I'm trying to use generated URLs like this one http://www.viaf.org/viaf/search?query=cql.any+=+%22Jean-Claude%20Moissinac%22&maximumRecords=5&httpAccept=application/json
but when using it with
# -*- encoding: utf-8 -*-
import urllib.request
# successful trial with the URI
urlQuery = u'http://www.viaf.org/viaf/search?query=cql.any%20=%20"Bacache%20Maya"&httpAccept=application%2Fjson&maximumRecords=5'
print(urlQuery)
req = urllib.request.Request(urlQuery)
with urllib.request.urlopen(req) as rep:
print("success")
# attempt to build the URI; request fails
viafBaseUrl = u"http://www.viaf.org"
viafCommand = u"/viaf/search?"
viafSearchTemplate = u'"__name%20__surname"'
name = u"Bacache"
surname = u"Maya"
searchString = u'cql.any%20=%20' + viafSearchTemplate.replace(u"__surname", surname).replace(u"__name", name)
params = u"query="+searchString+u"&httpAccept=application%2Fjson&maximumRecords=5"
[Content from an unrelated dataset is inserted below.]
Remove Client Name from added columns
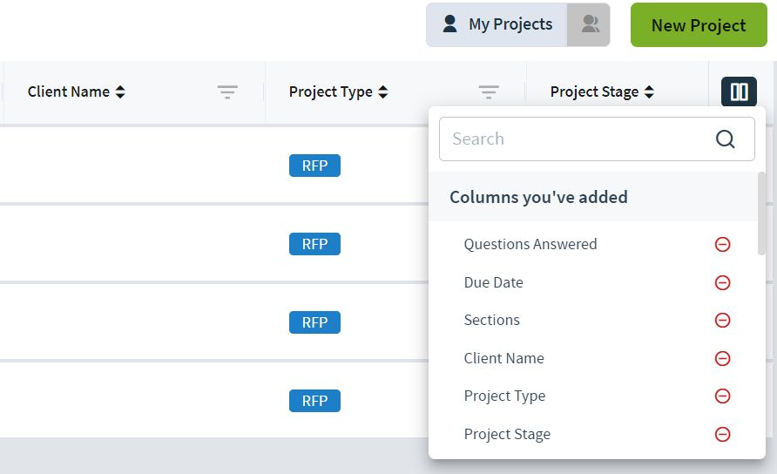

computedQuery = viafBaseUrl + viafCommand + params
print(urlQuery)
if computedQuery==urlQuery:
print("same strings")
req = urllib.request.Request(computedQuery)
with urllib.request.urlopen(req) as rep:
print("success")
The first request is successful, while the second fails with this error:
UnicodeEncodeError: 'ascii' codec can't encode character '\ufeff' in position 76: ordinal not in range(128)
I tried a lot of ways to work around the problem without success.
Using urllib.parse.urlencode()
fails because it changes some chars which must remains intact.
The result of the print on both url is identical, but the strings are different, but I don't understand how to get the same strings.